I have a standalone DNS server configured for "Secure and Non-Secure" dynamic updates. I also have the DHCP role installed on the same server.
How do I ensure that only the DHCP server can update records in DNS? I don't want to allow clients to update DNS records directly. I'm hoping that combined with the "Name Protection" setting in the DHCP server, at the very least the no one can maliciously overwrite an existing dynamic record.
This should be sufficient since I've configured my switch for 802.1x as well as DHCP snooping to allow only trusted DHCP assigned IP addresses on the VLAN. I'm trying to avoid Active Directory for this network.

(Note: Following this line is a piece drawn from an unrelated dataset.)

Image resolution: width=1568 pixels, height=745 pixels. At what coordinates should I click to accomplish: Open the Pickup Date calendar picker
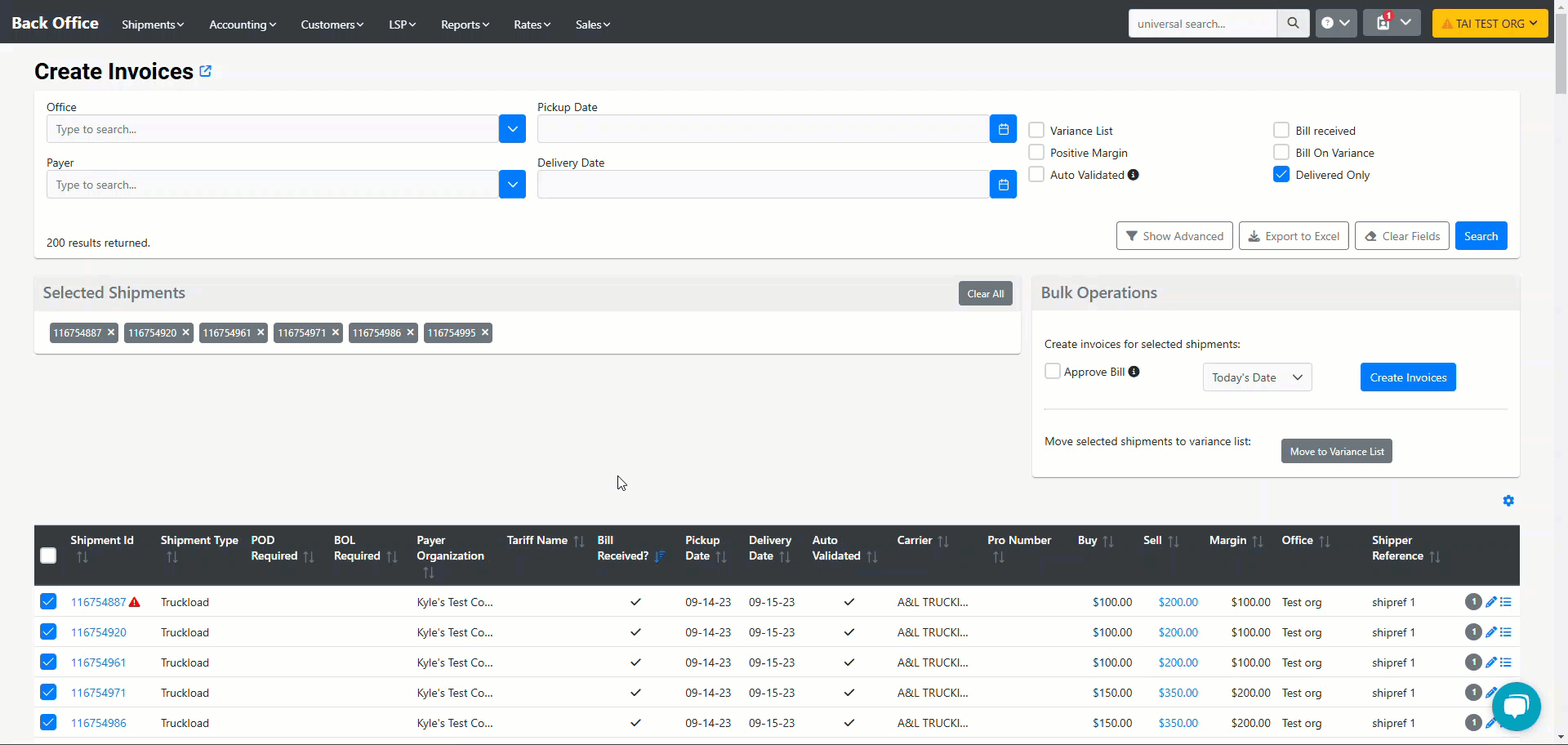pyautogui.click(x=1003, y=129)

First remove unsecure mode.
As in secure mode just ad joined machine can update their record. (and the dhcp service under the dhcpproxy acl) update the dns.
Second point, to answer your question, check that acl; to be sure its set.
Took from that answer: How to limit dynamic DNS updates
I can't find this setting documented anywhere, but last week I found this key on a test server I manage.
HKEY_LOCAL_MACHINE\SYSTEM\CurrentControlSet\Services\DNS\Parameters\AllowUpdateIf this key exists and it has a value of 0, dynamic updates from clients are refused. I am not sure if how it would affect updates from a DHCP service on the same server, but you could try it out and see if it may be an alternative to the firewall block.